New Delhi on Thursday strongly condemned the “highly irresponsible statements made by Pakistani leadership on matters internal to India”. Raveesh Kumar, Spokesman of the Indian Ministry of External Affairs said on Thursday that these statements include “references to jihad and to inciting violence in India”.

“This is intended to project an alarmist situation which is far from the reality on the ground. Pakistan needs to understand that the world has seen through their provocative and unsubstantiated rhetoric, which is based on lies and deceit,” said Raveesh Kumar.
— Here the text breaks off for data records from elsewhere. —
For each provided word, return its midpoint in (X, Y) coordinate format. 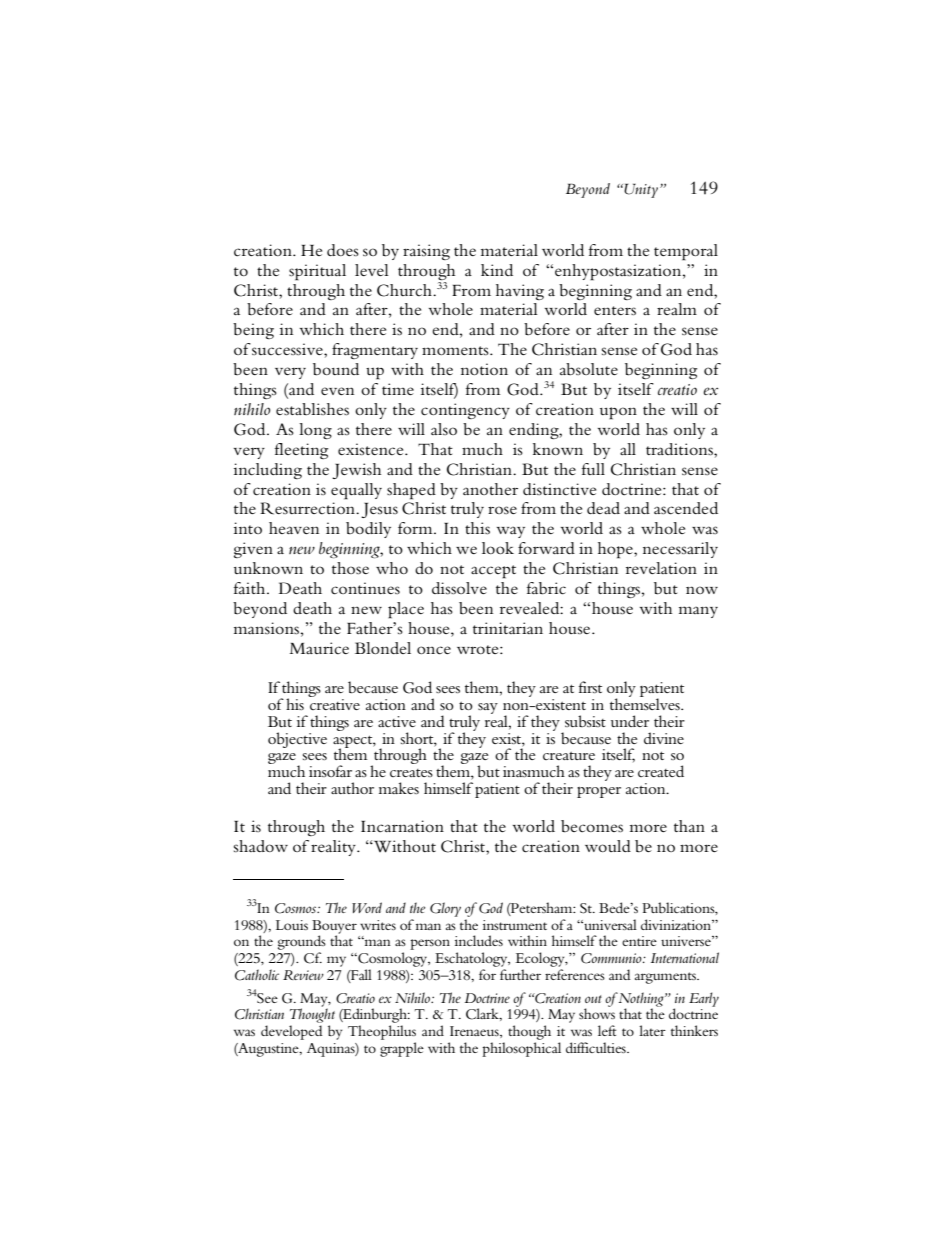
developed (292, 1032)
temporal (686, 252)
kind (497, 270)
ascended (686, 508)
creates (411, 773)
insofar (330, 771)
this (477, 528)
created (661, 771)
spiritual (317, 272)
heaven (294, 528)
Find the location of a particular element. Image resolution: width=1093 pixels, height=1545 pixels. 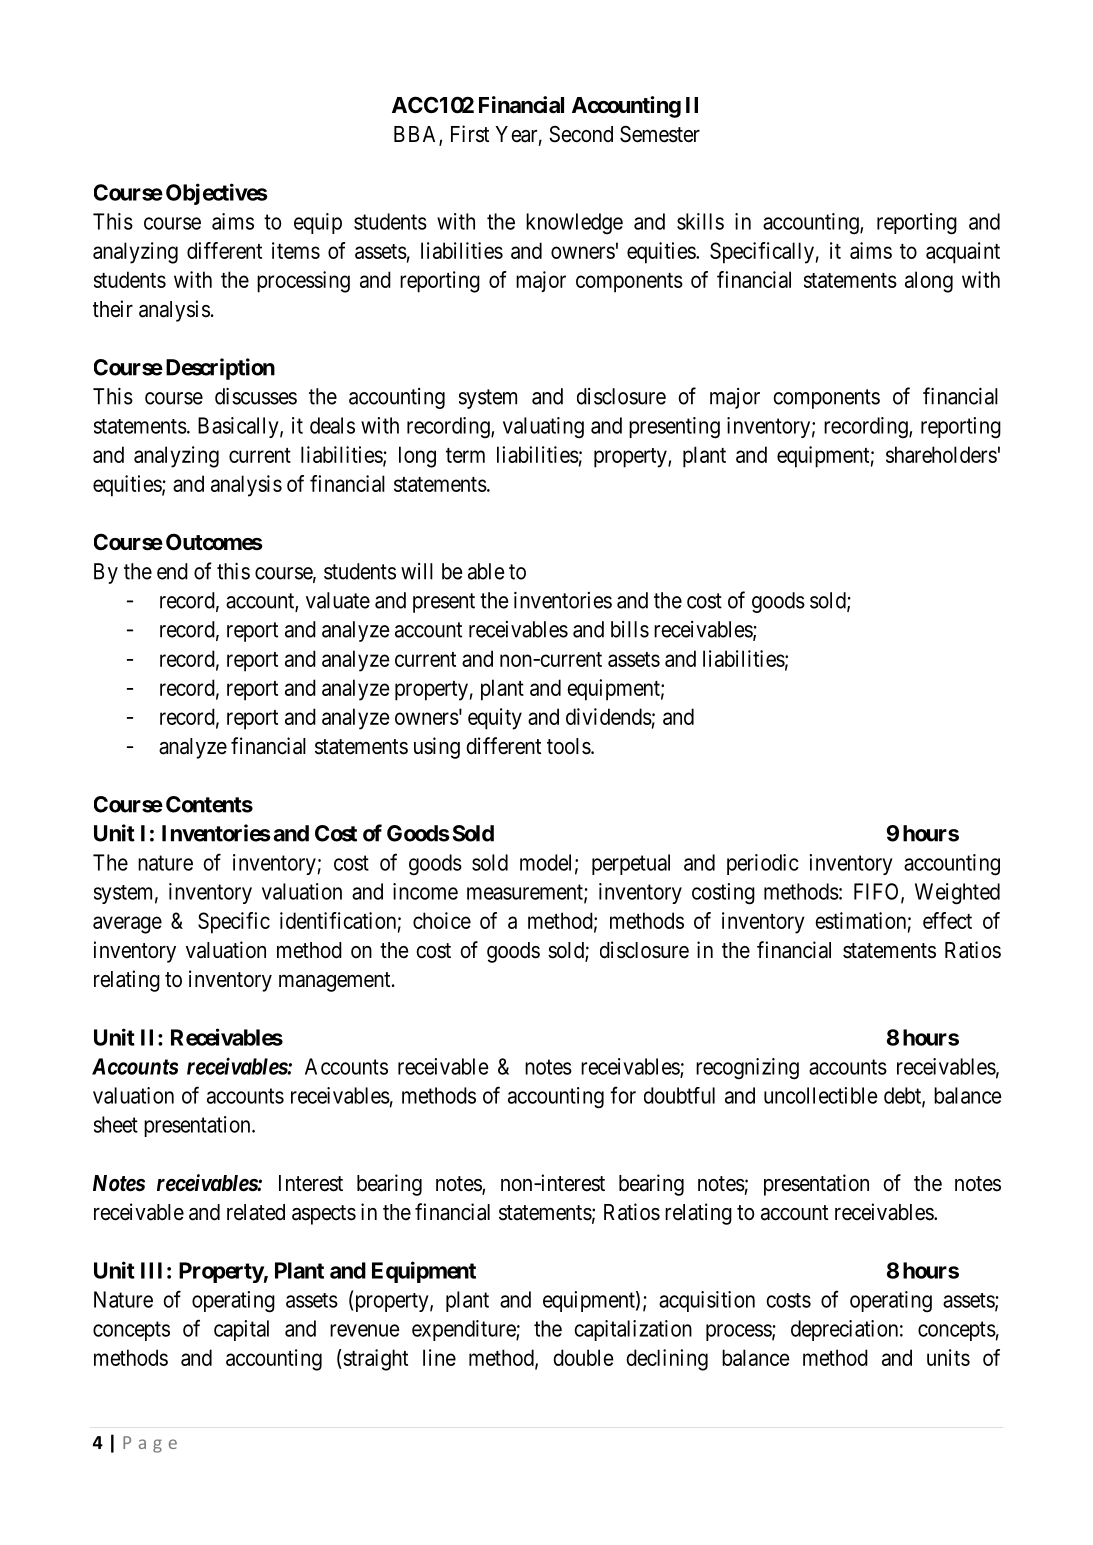

discusses is located at coordinates (256, 396).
The remarks come after Pakistan's Railways Minister Sheikh Rashid Ahmed said that a full-blown war with India may start in October or November.

The spokesman said, it is important for Pakistan to start behaving like a normal neighbour. “You don’t push terrorists into a neighbouring country?” he stated.

“We are aware that Pakistan uses terror as state policy and each time we have made them aware of our concerns. We have received info that Pakistan is trying to infiltrate terrorists. We demand that Pakistan must act against the terror groups operating on its soil,” said Raveesh Kumar.

Meanwhile, Pakistan Prime Minister Imran Khan has asked the people of his country to “show solidarity with the Kashmir people.

​Ever since New Delhi scrapped Article 370 and 35A, which had granted special status to Jammu and Kashmir, the armies of both countries have exchanged in heavy shelling along the Line of Control (LoC).

Pakistan, which claims to be stakeholder on Kashmir, came out strongly against the Indian decision and in protest, expelled the Indian envoy to Islamabad, scaled back its diplomatic mission in New Delhi, suspended trade and snapped communication links. Islamabad has also threatened to close its airspace to India. 

Kashmir has been a bone of contention between the two countries since they gained freedom from British colonial rule in 1947. Both govern it in parts, but claim it in full. They've also fought two wars over Kashmir.